Mabuhay Gardens was a Filipino restaurant, not a concert hall. But in a move to squeeze out a bit of additional revenue during late nights when the kitchen wouldn’t have been open anyway, Dirksen stared booking bands. And as it happened, in that period – the middle/late ‘70s – there were a whole bunch of punk (and later new wave) bands who found it nigh on impossible to score gigs elsewhere in town. (Many would place the blame for that lack of opportunity at the feet of Bill Graham, who was, they’d tell you, no fan of the new music.)
Dirksen had a memorable persona. How much of that persona was rooted in his actual personality remains a matter of some debate, but most available evidence suggests that in light of his championing of the new music, a good bit of it was a put-on. Wearing funny glasses and a prosthetic penis on his nose, he’d call the Mabuhay audiences “animals,” and insult them as he encouraged them to go home after a show.
Speaking of proboscises, Dirksen had his broken on multiple occasions, often in one or another fracas with unruly patrons or dissatisfied musicians. But he was – in his own way – dearly loved by the scenesters of that period, who generally saw him as an ally. Had it not been for Dirksen, many of the bands in the Bay Area of that time might never had gotten the break they needed to move to the next level. In that sense, he’s of a piece with Aquarius Records’ Chris Knab and his business partner Howie Klein; the two launched 415 Records as a way to (a) support the local music community and (b) have fun. Actually, those two things were focused upon equally.

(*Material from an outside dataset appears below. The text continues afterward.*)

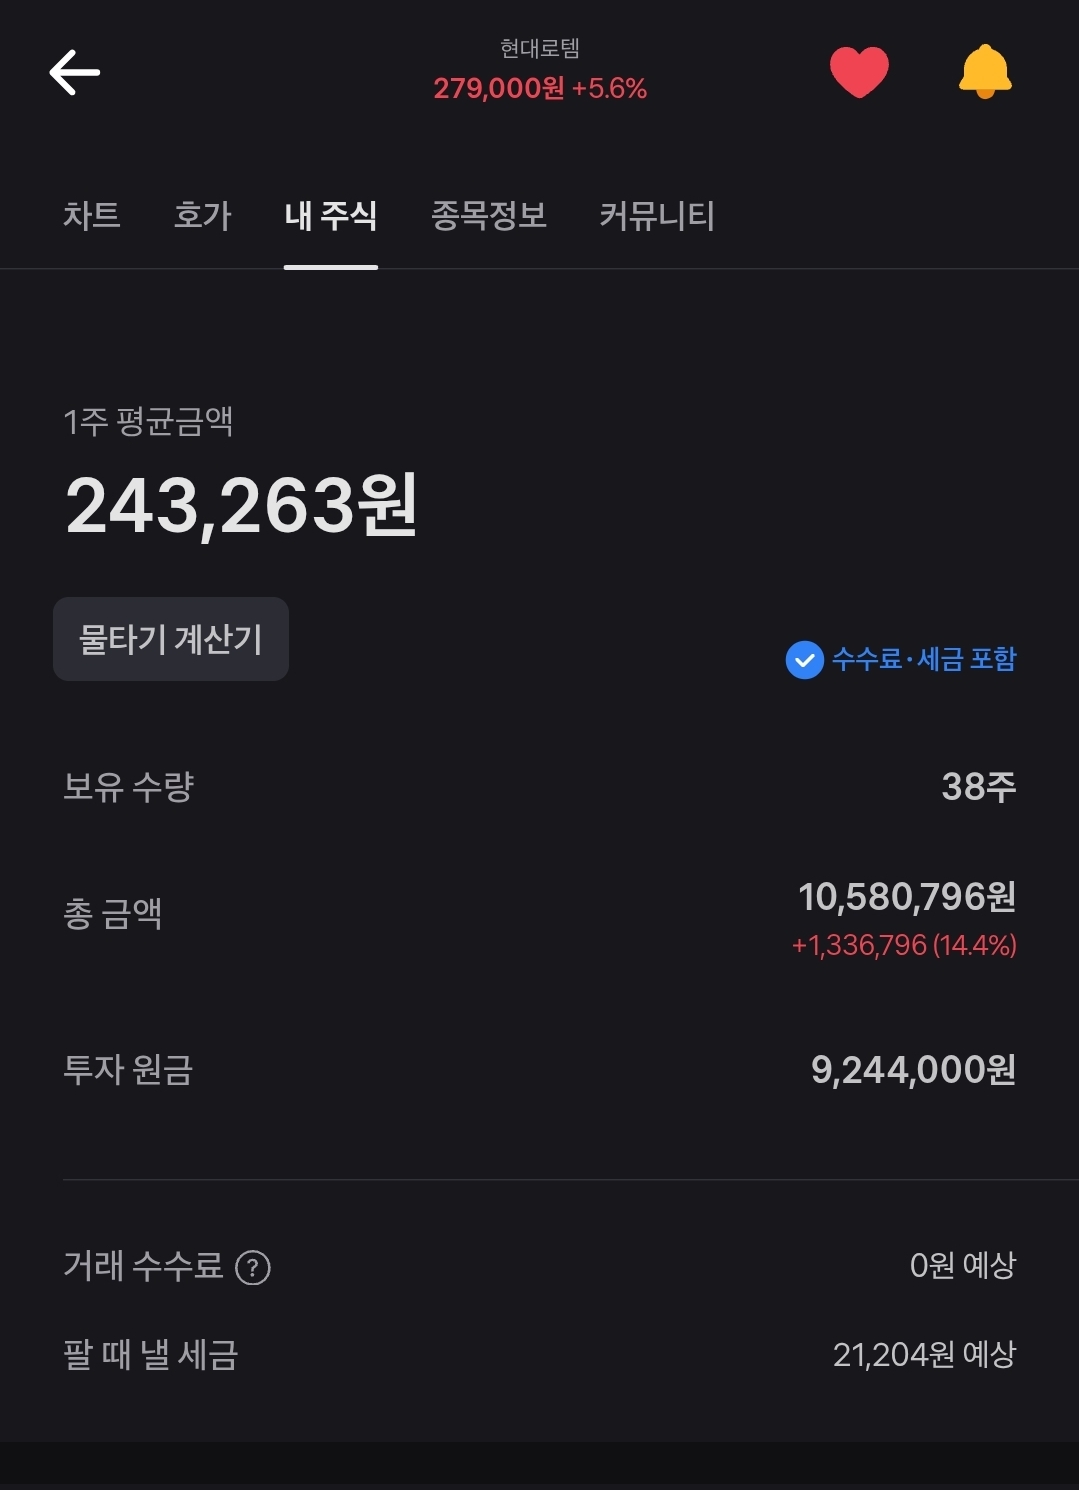Tap the 243,263원 average price
This screenshot has height=1490, width=1079.
pyautogui.click(x=241, y=505)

The Mabuhay closed some years ago. And as the story goes, many people encouraged Dirksen to write a memoir, autobiography or similar account of his own story. Apparently a publisher even fronted him a cash advance. But he only wrote a few hundred words, and then he died.
The Bay Area arts and music community rallied to complete the project, taking Dirksen’s brief written piece and exponentially expanding it into a book, Shut Up You Animals!!!: A Remembrance of Dirk Dirksen. The book is a messy yet wonderful oral history, jam-packed with photos, images and other ephemera right alongside astute and personal remembrances from the people who knew Dirksen. Some of them are well-known; others are names that will be familiar only to the denizens of the Fab Mab. But the crowd-sourced book is a loving and fitting tribute to a figure who deserves acclaim for his part in the San Francisco music scene.